Horatio J. Eden, who was imprisoned in Forrest's jail with his mother and siblings in the 1850s, described the building as having "a kind of square stockade of high boards with two-room negro houses around, say, three sides of it and high board fence too high to be scaled on the other side or sides...when an auction was held or buyers came, we were brought out and paraded two by two around a circular brick walk in the center of the stockade. The buyers would stand near by and inspect us as we went by, stop us and examine us."[2] The mother of three children sold by Forrest in 1854 called the place "the yard of Forrest the Trader" and "Forrest's Traders Yard."[10]

In spring 1864, after the massacre at Fort Pillow, an article about Forrest's slave-trading business appeared in many Northern papers.[8] The article, said to be written by a "Knoxville correspondent" of the New York Tribune, described whippings at the jail conducted by Bedford and his brother John, the use of an additional form of torture called salting, and the secret burial of an enslaved man who had been whipped to death with a "trace chain doubled for the purpose of punishment."[8] Forrest's most recent major biographer Jack Hurst described the Knoxville–Tribune report as "inflammatory but in some ways accurate."[2]

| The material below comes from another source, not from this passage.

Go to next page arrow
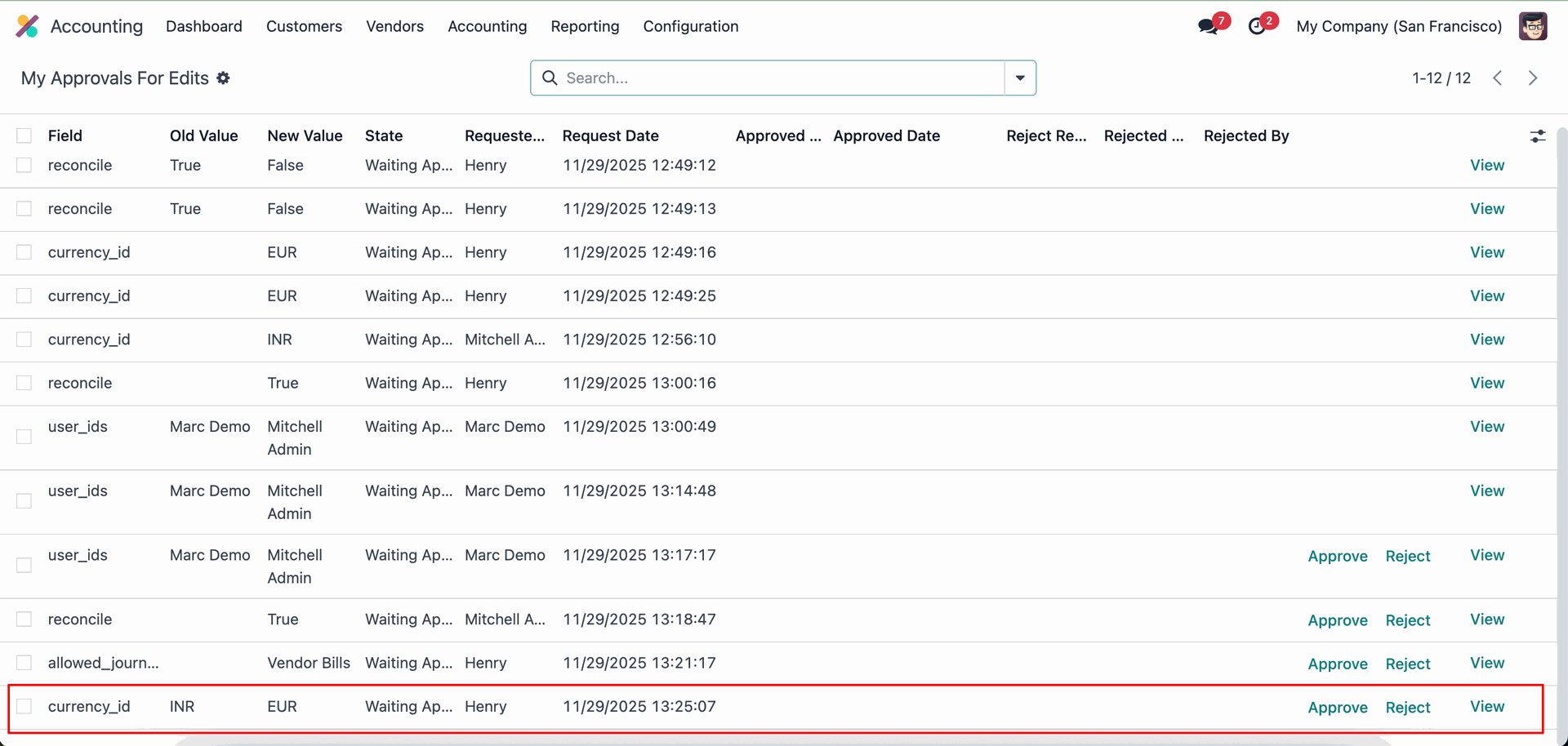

Forrest sold out of 87 Adams in the summer of 1859, selling the mart to his former partner Byrd Hill for $30,000.[6] In September, he purchased the building next door, 89 Adams.[6] This allowed him to increase his holding capacity from a maximum of 300 slaves to a maximum of 500.[6] In January 1860, Forrest's spacious new pen at 89 Adams collapsed. According to the Tennessee Baptist newspaper of Nashville, it "gave way and fell to the ground killing two negroes and injuring four others. The building was three stories high. One of the negroes killed belonged to Mr. Thornton of Georgia, and the other to Mr. Brown of Giles county, in this State."[11] The New York Times reported that the Forrest, Jones & Co. negro mart building in Memphis had both collapsed and then caught fire; two people died.[12] The firm's bills of sale for people, "amounting in the aggregate to US$400,000 (equivalent to about $13,564,440 in 2023)" were salvaged.[12] After the building catastrophe Forrest sold his interest in the slave-trade business and invested the profit in cotton plantations.[6] The 89 Adams space may have been restored to some extent as a business card of Chrisp & Balch, "successors to Forrest & Jones," was listing that as their business address circa 1861.[13]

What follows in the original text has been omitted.